HaveIBeenPwned?

Troy Hunt 使用 Cloudflare 保护他的网站和 API，以确保人们的在线安全。

Troy Hunt 是 Microsoft 区域总监，也是独立互联网安全研究员。他因其互联网安全博客 www.troyhunt.com及其 HaveIBeenPwned (HIBP) 服务而闻名。后者汇总了数据泄露信息，帮助人们确认其是否受到网络恶意活动的影响。Hunt 的目标是通过他的知识和服务尽可能帮助更多人。

Troy Hunt 面临的挑战：阻止坏人并帮助人们

资源有限时，帮助尽可能多的人可能会很困难。Hunt 面临的主要挑战是管理其在 Microsoft Azure 基础设施上运行的网站和 API 的流量峰值。这些峰值会导致性能问题，增加带宽成本，并导致服务停止，从而让人们对其服务失去信心（而信任和诚信对服务至关重要）。当大型组织遭遇的数据泄露事件受到高度关注时（例如最近的 Ashley Madison 和 Dropbox 泄露事件），Hunt 的 HIBP 服务会经历流量激增。根据 Hunt 的说法，这些流量峰值大量占用 CPU，导致性能降低，直到造成延迟。当流量稳定增加时，Azure 的自动负载处理功能 Autoscale 可以高效工作，但是当流量突然爆表时，性能会受到很大影响。”这些流量峰值不仅意味着性能损失，由于 Autoscale 会按需调整以适应负载，峰值还直接影响 Hunt 需支付的费用金额。

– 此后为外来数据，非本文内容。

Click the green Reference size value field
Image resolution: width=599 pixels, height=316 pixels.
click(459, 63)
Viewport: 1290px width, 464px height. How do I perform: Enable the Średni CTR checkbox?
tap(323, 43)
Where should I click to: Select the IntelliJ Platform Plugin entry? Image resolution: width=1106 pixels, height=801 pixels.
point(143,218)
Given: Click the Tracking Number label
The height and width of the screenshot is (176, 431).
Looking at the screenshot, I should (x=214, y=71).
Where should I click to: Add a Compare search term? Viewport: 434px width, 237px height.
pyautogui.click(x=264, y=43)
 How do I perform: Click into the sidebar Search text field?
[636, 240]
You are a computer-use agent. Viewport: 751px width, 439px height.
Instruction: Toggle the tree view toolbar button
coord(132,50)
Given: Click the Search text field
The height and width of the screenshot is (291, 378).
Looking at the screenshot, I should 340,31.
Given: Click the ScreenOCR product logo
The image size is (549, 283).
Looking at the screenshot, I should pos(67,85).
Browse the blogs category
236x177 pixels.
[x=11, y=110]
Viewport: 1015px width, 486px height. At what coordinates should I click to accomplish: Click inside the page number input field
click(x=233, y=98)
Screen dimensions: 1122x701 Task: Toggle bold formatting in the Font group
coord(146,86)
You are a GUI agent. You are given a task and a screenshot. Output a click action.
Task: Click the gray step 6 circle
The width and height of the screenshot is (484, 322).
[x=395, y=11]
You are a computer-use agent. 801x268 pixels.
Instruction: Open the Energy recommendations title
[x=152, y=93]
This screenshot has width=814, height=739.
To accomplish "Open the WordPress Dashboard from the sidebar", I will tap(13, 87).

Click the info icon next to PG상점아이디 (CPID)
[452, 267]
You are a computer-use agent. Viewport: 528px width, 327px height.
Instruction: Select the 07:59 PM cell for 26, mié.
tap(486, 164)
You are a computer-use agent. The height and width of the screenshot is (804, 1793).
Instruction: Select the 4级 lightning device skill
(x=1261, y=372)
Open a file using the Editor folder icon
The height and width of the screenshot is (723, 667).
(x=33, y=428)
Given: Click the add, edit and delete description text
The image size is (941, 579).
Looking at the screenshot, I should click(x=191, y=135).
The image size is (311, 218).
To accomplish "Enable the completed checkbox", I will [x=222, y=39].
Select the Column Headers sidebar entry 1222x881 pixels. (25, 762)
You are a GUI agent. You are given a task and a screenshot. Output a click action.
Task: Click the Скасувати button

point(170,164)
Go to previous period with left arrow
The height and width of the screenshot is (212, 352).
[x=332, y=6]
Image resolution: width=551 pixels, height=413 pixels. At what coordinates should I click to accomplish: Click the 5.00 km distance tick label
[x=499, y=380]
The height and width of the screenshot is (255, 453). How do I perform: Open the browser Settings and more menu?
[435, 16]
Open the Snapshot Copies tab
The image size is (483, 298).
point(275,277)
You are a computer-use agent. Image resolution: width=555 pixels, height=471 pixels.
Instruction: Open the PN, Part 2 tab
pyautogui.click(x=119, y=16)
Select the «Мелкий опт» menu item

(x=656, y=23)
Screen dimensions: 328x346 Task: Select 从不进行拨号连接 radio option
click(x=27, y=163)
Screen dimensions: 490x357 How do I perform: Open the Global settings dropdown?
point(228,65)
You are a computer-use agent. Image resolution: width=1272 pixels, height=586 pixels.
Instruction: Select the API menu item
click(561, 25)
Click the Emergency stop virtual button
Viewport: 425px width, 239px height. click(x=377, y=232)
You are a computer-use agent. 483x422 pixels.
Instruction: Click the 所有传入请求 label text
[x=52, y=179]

此外，Hunt 还担心某些行为者恶意使用 HIBP 的 API。Hunt 创建 API 是为了帮助人们确认是否受到数据泄露的影响。他解释说：“最近有各种各样的指标表明，人们使用 API 的使用方式与我的初心不符……我不想看到这种情况继续下去。”

因此，Hunt 开始寻找解决方案，以便在出现流量峰值时，能够维持网络性能并降低成本，同时防止有人滥用其 API。

Troy Hunt 的解决方案：对恶意行为者实施速率限制

通过 Cloudflare 的 Rate Limiting 服务，Troy Hunt 得以通过单一解决方案满足多种需求。Rate Limiting 允许 Hunt 限制来自单个 IP 地址（在给定时间内分别访问其网站和 API ）的请求数量，从而帮助 Hunt 管理流量峰值。Rate Limiting 可防止流量峰值导致性能降低，因为每个唯一用户发送的请求数量都不能超过限制。Hunt 设置以上限制后，普通用户看不出服务的任何变化，但滥用 Hunt 网站和 API 的人却受到了限制，从而在确保其 API 对合法流量保持高性能和可靠性的同时，预防和阻止滥用者。Hunt 称赞道： “你们使整个站点更稳定、更快地响应合法用户，变得更安全，同时降低了我的成本。”